B.C. teenager free to move forward with gender-affirming surgery after mother's lawsuit tossed

·4 min read

A teenager in B.C. is free to move forward with his gender-affirming chest reconstruction surgery after a Supreme Court justice tossed his mother's attempt to stop the procedure, finding she made "egregious misstatements" while fighting an issue that's already been settled in court.

Lawyers for the teenager, who turns 18 this spring, said he was "relieved" to hear the justice had ruled in his favour.

"Our client is hopeful he can get on with his life ... and get back to being a teenager," read an emailed statement from lawyers Adrienne Smith and Claire Hunter on Monday.

"Our client wishes to keep the details of his private life private, however he wanted to give this comment today so that other trans youth might not be so anxious that an unsupportive parent could unduly interfere in their health-care choices."

The CBC is not identifying the teenager, identified in court documents as Y.Z., or his parents in order to protect the teenager's privacy.

Issue of consent already settled in B.C.

The teenager, who was assigned female at birth, was originally supposed to have his chest reconstruction surgery on Nov. 6. It was cancelled after his mother won an urgent, ex parte court order to stop the procedure with 24 hours to spare.

The mother sued the teenager's doctor and plastic surgeon, demanding they stop treating her child without her permission until the courts had a chance to rule on the issue of consent. Y.Z. applied to have the lawsuit thrown out on Nov. 16, arguing it was an abuse of process.

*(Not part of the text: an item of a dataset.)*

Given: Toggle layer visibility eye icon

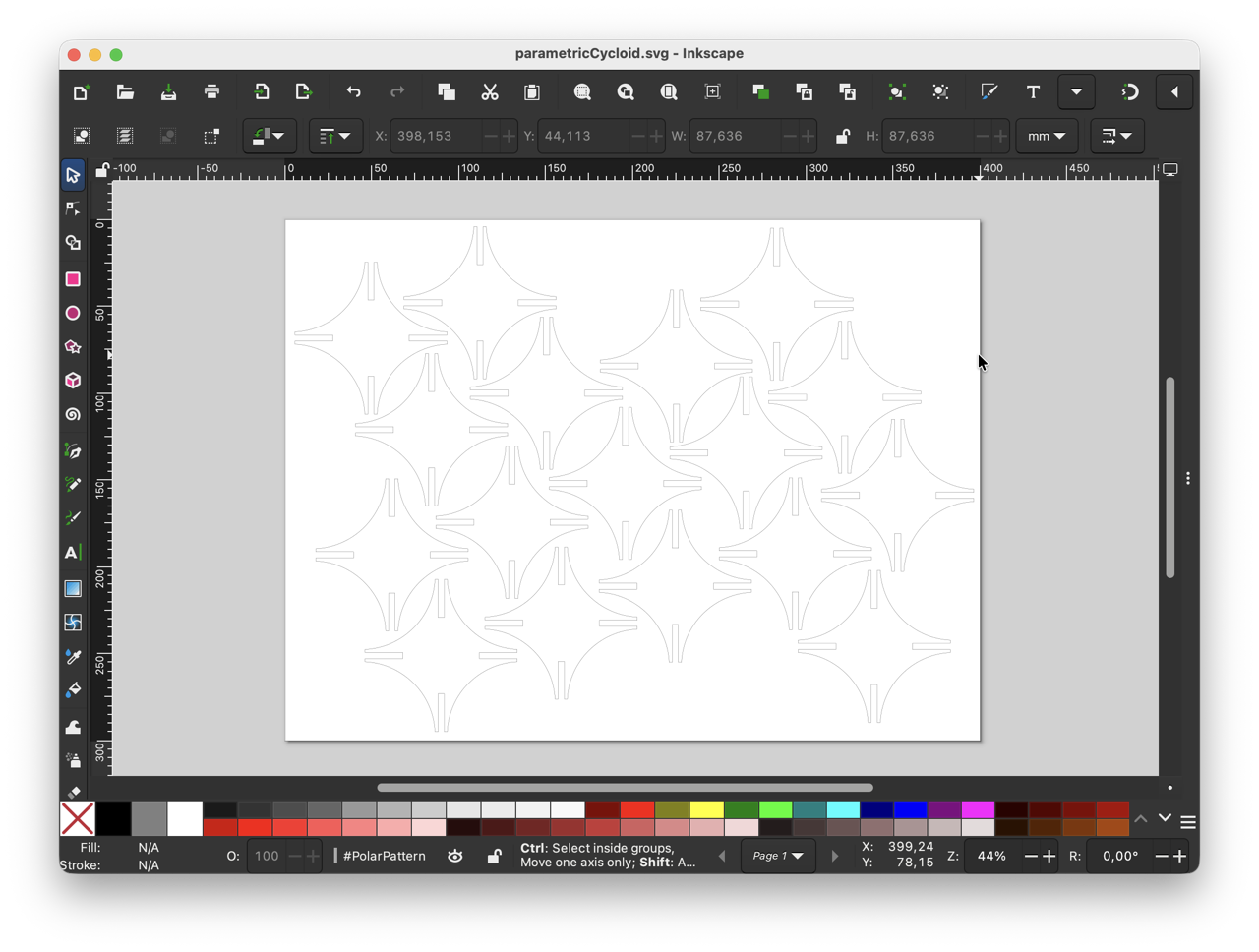Looking at the screenshot, I should point(454,856).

The mother's ex parte order — a court order granted quickly without giving notice to the respondents — was supposed to buy the court time to argue the issue of a young person's ability to consent to their own health care.

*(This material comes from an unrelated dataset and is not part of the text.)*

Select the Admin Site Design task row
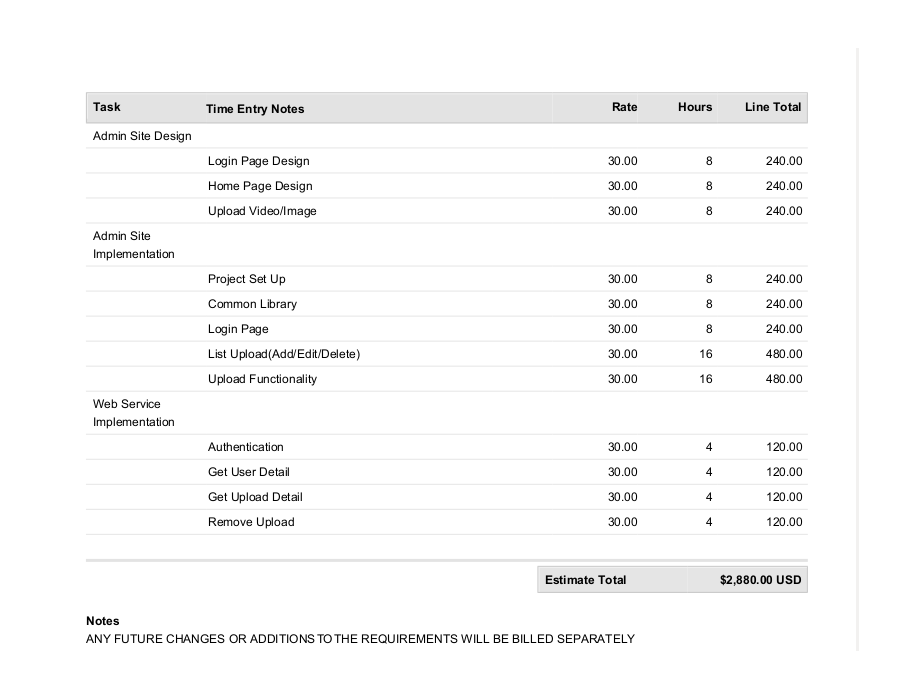The height and width of the screenshot is (700, 900). [x=142, y=136]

What the mother failed to tell the court, according to Monday's judgment, was that that debate was conclusively settled in B.C.'s highest court last year — meaning the judge who granted the procedure-blocking order in November did so without realizing the key issue of consent had already been resolved.

"It was not properly explained to this court that a similar case has recently been decided," Justice Diane Cheryl MacDonald wrote in Monday's judgment.

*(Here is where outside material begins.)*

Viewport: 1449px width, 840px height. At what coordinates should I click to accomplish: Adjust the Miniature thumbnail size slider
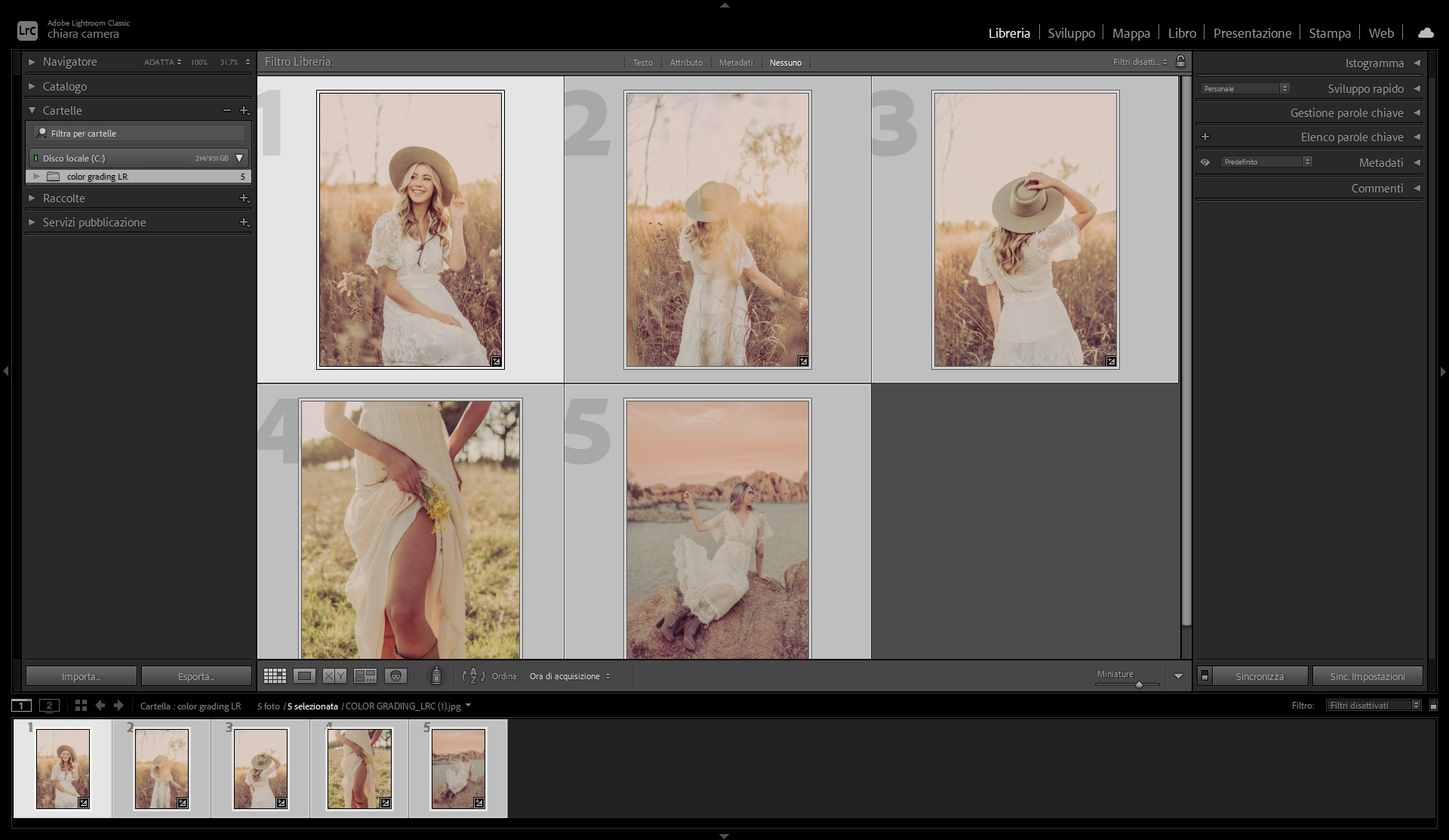pos(1138,684)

"There is clearly a broader public debate regarding whether gender-affirming surgery is in the best interest of youth. In B.C., that debate has been resolved in favour of surgery."

Besides leaving out the legal precedent, MacDonald said, the mother also withheld important personal information from the court.

MacDonald said the mother presented the case as though she was Y.Z.'s sole guardian with "unconstrained guardianship rights." In fact, she shares joint custody with the teen's father, who was identified as W.X.

The mother did not mention W.X. at all in her application, or the fact that he supports their child's transition and believes he is "mature enough to make his own health-care decisions."

Court order from 2006

Critically, the court noted, a family court order issued in 2006, after the teenager's parents separated, said mother and father have to "follow the directions of the mutually agreed upon health-care provider" if there is ever a dispute about the child's health care.

Y.Z.'s doctors and social worker support his transition.

MacDonald said the mother made "egregious misstatements" in failing to mention those facts.

The mother responded to the omissions by saying she had filed her original application "on short notice" in "an emergency situation" with days left before the November surgery date.

Applications for urgent ex parte orders in B.C. courtrooms require "full and frank disclosure of all material facts." Failing to disclose all of those relevant facts was grounds for dismissal in the mother's case — even before considering the issue of precedent.

The case was dismissed as an abuse of process.

"Based on my above concerns, and the lack of legal and factual basis to support the orders sought, Y.Z. has satisfied his burden to strike the claim because it is certain to fail," read the judgment.